Suena el chelo de Ernst Reijseger y su coro de voces y Herzog deja que Oppenheimer hable, entreviste, toque meteoritos, se relacione con la gente, saque información, la indague, la razone… Él, Herzog, es una suerte de fantasma que ronda la filmación, que apenas interviene lo justo y lo necesario en escena, detrás de la cámara… Él, Herzog, es la voz en off del relato, es la conciencia de la búsqueda, es el que sigue ofrendando metáforas para aquel “hermano” -como lo llamó en La conquista de lo inútil (2008), su diario de filmación de Fitzcarraldo– que necesite encontrarlas. Es el que sigue pasando barcos por las más remotas montañas.
Suena el chelo de Ernst Reijseger y su coro de voces y cada cosa que se dice de los meteoritos, que se muestra de los meteoritos, que se pinta de los meteoritos, que se analiza de los meteoritos, que se teoriza de los meteoritos, que se trasciende de los meteoritos, es innegociablemente bella. Herzog sabe que en los meteoritos hay belleza. Es todo lo que necesita saber de ellos, aparentemente. Y (nos) lo transmite. Lo demás es cosa de Oppenheimer, de Apple TV, del que haya puesto la plata para este grandioso documental.
Suena el chelo de Ernst Reijseger y su coro de voces y resuena aquello que Piglia entendía sobre el concepto de ficción: eso de que la misma no es una falsedad de la verdad, sino un mundo imaginario, relativamente autónomo, que toma algunos elementos de la realidad para construir el propio. Herzog es el obrero que busca y construye; que vuelve imaginario a lo real y a lo real, tan hermosamente imaginario.

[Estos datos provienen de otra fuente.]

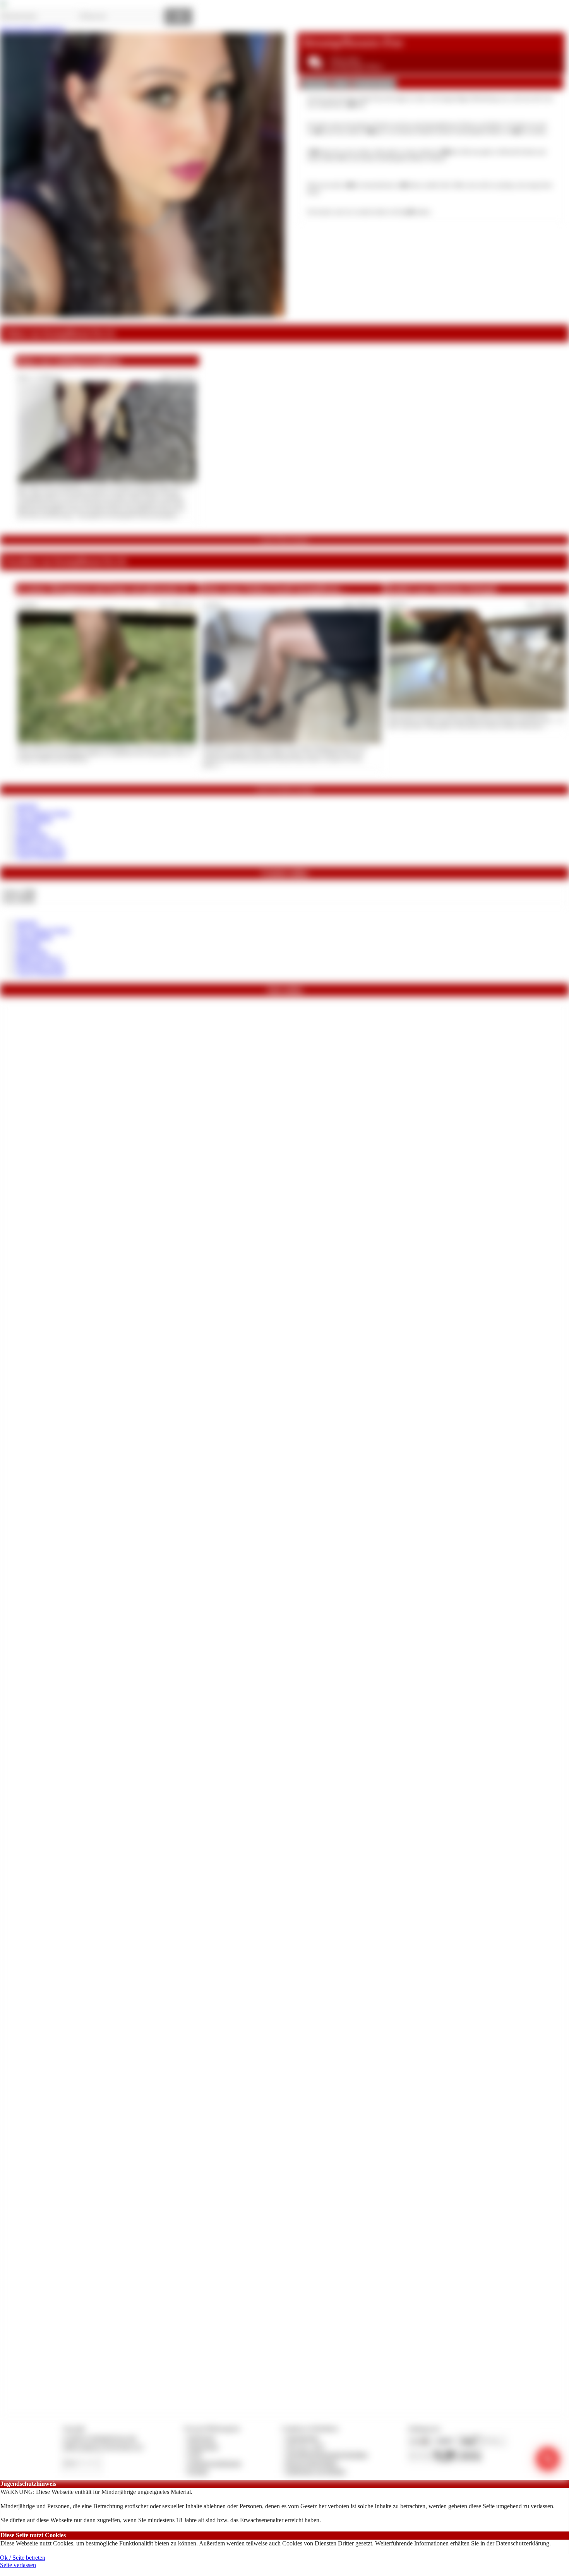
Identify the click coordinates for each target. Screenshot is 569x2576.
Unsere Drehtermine (40, 855)
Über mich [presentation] (315, 83)
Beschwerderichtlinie (312, 2463)
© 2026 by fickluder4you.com (99, 2438)
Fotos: (18, 899)
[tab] (315, 84)
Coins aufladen (33, 820)
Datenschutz (203, 2446)
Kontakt (198, 2471)
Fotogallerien (31, 834)
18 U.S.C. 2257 (305, 2446)
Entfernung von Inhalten (316, 2471)
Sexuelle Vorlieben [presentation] (374, 83)
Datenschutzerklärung (522, 2543)
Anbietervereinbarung (214, 2463)
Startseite (26, 805)
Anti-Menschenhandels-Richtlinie (327, 2454)
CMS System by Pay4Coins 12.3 (102, 2446)
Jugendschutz (302, 2438)
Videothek (28, 827)
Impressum (201, 2438)
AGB (194, 2454)
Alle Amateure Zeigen (42, 813)
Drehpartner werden (40, 848)
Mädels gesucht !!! (38, 841)
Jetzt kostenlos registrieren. (32, 29)
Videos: (18, 892)
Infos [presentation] (341, 83)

Suena el chelo de Ernst Reijseger y sus coros de voces y un científico coreano llora y salta desaforado de alegría por encontrar un trozo de meteorito en medio de la nada más blanca, hostil y helada del mundo en la profundidad inhabitable de la Antártida. Llora y Herzog lo ama por ese llanto. Salta desaforado y Herzog lo admira por esa pasión.
Suena el chelo de Ernst Reijseger y su coro de voces y un cura del Vaticano dice, con una sinceridad que da miedo, que de caer un meteorito de proporciones apocalípticas sobre la Tierra lo único que nos quedaría por hacer es rezar. Y Herzog odia creer en ese rezo aunque le admira semejante sinceridad sin solemnidades.

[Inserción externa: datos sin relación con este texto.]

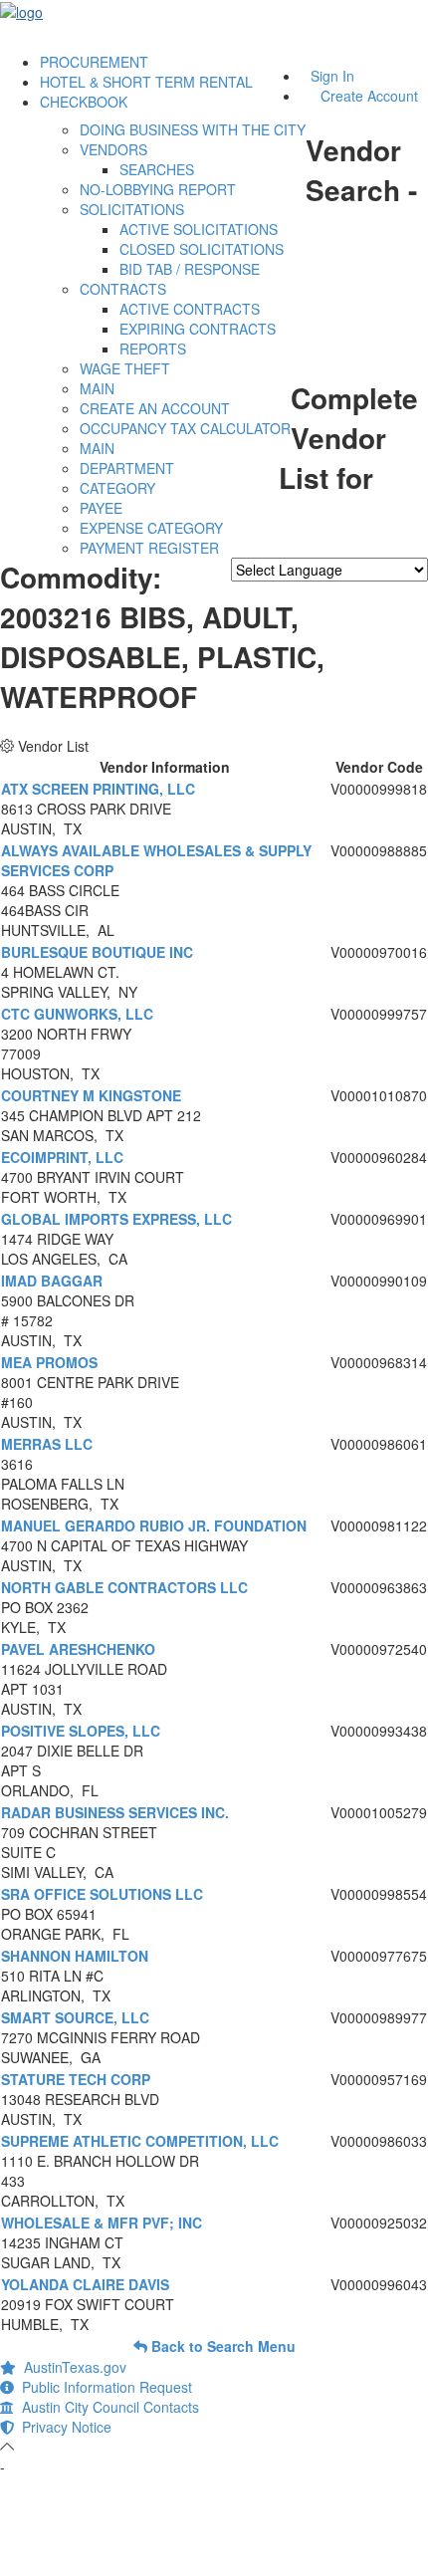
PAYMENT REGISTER (149, 548)
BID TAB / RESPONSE (189, 269)
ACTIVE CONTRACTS (189, 309)
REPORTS (152, 348)
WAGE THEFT (125, 368)
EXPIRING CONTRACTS (197, 329)
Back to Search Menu (221, 2346)
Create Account (369, 96)
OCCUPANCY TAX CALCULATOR (185, 428)
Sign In (332, 76)
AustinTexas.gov (71, 2367)
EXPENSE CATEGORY (151, 528)
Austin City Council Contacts (106, 2407)
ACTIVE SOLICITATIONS (198, 229)
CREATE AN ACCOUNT (155, 408)
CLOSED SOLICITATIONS (201, 249)
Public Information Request (103, 2387)
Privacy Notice (62, 2427)
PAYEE (101, 508)
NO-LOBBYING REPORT (158, 189)
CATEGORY (117, 488)
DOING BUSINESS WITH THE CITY (193, 129)
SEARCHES (156, 169)
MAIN (97, 388)
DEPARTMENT (127, 468)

Suena el chelo de Ernst Reijseger y su coro de voces y entre el footage y la edición aparecen escenas ajenas de películas, animaciones y documentales famosos sobre los meteoritos cayendo y el fin del mundo desprendiéndose en oleadas de destrucción indetenibles, barrocas, exageradas, expresionistamente bellas. Herzog deja muy en claro que el fin del mundo por medio de un meteorito nos dará, al menos, una última imagen (paisaje, encuadre, fotograma…) magnífica de lo que fue la vida, de cómo nos vino a buscar la muerte desde el espacio exterior, desde las vísceras más remotas del impredecible Universo.
Suena el chelo de Ernst Reijseger y su coro de voces y uno no quiere que terminen, uno no quiere irse de esas búsquedas de Herzog y Oppenheimer, uno no quiere abandonar ese mundo imaginario tan real como el nuestro, uno no quiere abandonar las posibilidades de esas bellezas apocalípticas, uno no quiere dejar de ver llorar al coreano emocionado, uno no quiere dejar de escuchar el chelo de Ernst Reijseger y su coro de voces, uno no quiere dejar de escuchar la voz en off de Herzog relatándonos (una vez más) sus metáforas, los caminos selváticos, montañosos por los que todavía sigue pasando sus imprescindibles barcos.
Fireball: Visitantes de mundos oscuros (Fireball: Visitors from Darker Worlds, Estados Unidos, 2020). Dirección: Werner Herzog, Clive Oppenheimer. Guion: Werner Herzog. Fotografía: Peter Zeitlinger. Montaje: Marco Capalbo. Música: Ernst Reijseger. Duración: 97 minutos. Disponible en Apple TV+.